WHAT IS NEEDED:
Output, word for word, the lines of this listing that fall between the line with "Chinese (simplified) (381, 1740)" and the line with "[Compartir en Whatsapp] (277, 302)", counting both of those lines, and no others.

DATA FOR REVIEW:
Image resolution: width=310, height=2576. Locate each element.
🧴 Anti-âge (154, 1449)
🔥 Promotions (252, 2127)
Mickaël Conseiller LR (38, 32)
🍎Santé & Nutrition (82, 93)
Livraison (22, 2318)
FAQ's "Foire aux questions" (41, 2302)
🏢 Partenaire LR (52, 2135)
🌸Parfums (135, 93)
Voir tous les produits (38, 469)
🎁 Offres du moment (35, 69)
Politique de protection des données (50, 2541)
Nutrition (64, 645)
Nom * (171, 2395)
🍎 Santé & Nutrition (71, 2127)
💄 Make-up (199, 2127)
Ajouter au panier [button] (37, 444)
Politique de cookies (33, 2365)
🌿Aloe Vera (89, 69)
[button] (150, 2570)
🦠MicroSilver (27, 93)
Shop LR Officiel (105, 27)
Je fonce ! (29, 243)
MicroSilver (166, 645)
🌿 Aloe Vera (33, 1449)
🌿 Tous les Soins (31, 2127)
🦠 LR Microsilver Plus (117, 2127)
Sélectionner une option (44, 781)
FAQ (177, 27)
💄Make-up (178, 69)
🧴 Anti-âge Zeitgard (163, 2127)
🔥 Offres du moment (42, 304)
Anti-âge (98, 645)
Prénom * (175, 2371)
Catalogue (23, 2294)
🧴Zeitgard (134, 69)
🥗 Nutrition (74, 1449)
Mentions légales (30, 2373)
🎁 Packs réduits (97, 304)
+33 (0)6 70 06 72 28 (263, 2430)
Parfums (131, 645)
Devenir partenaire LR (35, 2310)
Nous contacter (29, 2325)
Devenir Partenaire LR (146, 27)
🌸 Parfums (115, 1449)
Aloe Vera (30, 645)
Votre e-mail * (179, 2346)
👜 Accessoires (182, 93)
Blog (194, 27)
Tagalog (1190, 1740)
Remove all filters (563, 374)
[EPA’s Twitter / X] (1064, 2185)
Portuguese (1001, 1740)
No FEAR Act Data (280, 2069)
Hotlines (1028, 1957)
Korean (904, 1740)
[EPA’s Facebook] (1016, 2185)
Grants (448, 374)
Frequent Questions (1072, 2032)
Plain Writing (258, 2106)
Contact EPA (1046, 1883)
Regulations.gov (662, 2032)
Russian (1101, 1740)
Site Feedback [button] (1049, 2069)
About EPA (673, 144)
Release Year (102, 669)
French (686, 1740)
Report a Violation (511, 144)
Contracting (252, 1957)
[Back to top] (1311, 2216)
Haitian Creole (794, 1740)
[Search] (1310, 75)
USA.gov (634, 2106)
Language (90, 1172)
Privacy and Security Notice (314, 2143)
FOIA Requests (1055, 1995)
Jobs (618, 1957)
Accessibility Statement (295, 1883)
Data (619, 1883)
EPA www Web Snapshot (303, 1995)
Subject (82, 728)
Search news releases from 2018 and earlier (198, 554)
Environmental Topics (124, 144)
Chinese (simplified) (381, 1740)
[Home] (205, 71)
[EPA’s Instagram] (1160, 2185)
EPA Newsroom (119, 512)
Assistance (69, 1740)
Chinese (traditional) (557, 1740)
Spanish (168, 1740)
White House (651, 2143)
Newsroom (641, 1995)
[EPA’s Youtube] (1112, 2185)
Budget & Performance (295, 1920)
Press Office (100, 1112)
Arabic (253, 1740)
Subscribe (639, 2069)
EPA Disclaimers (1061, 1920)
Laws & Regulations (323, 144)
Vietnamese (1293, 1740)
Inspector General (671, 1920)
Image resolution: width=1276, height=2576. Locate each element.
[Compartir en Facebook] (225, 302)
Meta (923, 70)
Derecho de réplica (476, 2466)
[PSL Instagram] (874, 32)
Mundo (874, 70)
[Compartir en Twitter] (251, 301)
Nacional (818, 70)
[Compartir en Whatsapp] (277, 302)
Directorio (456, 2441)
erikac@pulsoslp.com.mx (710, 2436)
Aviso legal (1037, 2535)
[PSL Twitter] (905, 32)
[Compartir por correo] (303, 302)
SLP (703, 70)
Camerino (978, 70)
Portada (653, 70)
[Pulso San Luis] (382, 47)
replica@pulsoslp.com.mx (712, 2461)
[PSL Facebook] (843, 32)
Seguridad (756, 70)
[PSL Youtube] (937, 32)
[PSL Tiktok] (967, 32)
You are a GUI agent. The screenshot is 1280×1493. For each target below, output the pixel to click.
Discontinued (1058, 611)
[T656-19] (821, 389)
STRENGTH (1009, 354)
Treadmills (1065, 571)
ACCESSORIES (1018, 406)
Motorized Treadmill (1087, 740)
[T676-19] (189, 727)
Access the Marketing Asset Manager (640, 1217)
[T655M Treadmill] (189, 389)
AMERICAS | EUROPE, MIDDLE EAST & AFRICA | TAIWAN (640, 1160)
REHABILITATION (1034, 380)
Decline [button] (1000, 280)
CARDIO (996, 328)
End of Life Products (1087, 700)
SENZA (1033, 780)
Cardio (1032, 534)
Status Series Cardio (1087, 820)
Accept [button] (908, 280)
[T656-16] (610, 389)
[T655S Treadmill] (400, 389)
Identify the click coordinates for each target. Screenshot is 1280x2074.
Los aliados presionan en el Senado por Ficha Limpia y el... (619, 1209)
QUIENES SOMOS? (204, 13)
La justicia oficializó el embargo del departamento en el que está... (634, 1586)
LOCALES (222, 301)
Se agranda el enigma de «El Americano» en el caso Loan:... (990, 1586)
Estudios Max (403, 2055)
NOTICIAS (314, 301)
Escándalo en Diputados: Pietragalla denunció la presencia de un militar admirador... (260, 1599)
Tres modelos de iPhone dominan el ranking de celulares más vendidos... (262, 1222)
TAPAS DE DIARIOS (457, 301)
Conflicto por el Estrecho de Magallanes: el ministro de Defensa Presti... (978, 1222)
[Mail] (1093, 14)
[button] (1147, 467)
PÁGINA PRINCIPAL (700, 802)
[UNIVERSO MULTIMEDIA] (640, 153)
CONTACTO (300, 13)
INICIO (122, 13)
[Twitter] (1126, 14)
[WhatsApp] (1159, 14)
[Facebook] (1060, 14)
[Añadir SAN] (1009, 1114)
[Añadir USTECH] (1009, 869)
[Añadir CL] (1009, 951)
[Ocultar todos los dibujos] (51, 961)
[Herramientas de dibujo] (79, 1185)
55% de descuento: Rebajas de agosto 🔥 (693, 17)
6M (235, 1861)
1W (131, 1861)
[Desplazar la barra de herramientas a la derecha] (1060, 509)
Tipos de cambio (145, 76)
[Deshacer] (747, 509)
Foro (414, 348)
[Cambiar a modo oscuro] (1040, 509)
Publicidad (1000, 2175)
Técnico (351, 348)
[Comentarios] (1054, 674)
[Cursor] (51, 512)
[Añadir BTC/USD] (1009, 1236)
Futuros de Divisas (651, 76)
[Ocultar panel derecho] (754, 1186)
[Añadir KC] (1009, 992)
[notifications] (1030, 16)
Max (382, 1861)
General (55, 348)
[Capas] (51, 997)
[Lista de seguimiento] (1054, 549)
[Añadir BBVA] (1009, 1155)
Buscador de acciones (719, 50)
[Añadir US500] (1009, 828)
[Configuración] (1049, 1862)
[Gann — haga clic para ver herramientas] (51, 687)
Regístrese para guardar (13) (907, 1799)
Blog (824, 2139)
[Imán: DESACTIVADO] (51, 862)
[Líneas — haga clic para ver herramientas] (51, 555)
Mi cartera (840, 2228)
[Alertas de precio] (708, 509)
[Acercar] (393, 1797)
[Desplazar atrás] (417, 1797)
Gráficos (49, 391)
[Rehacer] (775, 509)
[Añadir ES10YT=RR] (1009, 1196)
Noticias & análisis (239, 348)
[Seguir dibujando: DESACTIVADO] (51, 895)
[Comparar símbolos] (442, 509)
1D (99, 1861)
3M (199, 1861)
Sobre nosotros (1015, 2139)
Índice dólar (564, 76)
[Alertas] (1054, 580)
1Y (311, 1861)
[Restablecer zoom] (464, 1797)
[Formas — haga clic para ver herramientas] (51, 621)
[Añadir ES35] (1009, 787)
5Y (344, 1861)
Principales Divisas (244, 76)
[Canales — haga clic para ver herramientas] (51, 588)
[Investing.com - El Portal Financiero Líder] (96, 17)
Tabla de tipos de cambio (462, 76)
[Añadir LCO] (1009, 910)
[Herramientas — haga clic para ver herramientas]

SOLUTION:
Chinese (simplified) (381, 1740)
[Home] (205, 71)
[EPA’s Instagram] (1160, 2185)
EPA Newsroom (119, 512)
Assistance (69, 1740)
Chinese (traditional) (557, 1740)
Spanish (168, 1740)
White House (651, 2143)
Newsroom (641, 1995)
[EPA’s Youtube] (1112, 2185)
Budget & Performance (295, 1920)
Press Office (100, 1112)
Arabic (253, 1740)
Subscribe (639, 2069)
EPA Disclaimers (1061, 1920)
Laws & Regulations (323, 144)
Vietnamese (1293, 1740)
Inspector General (671, 1920)
Image resolution: width=1276, height=2576. Locate each element.
[Compartir en Facebook] (225, 302)
Meta (923, 70)
Derecho de réplica (476, 2466)
[PSL Instagram] (874, 32)
Mundo (874, 70)
[Compartir en Twitter] (251, 301)
Nacional (818, 70)
[Compartir en Whatsapp] (277, 302)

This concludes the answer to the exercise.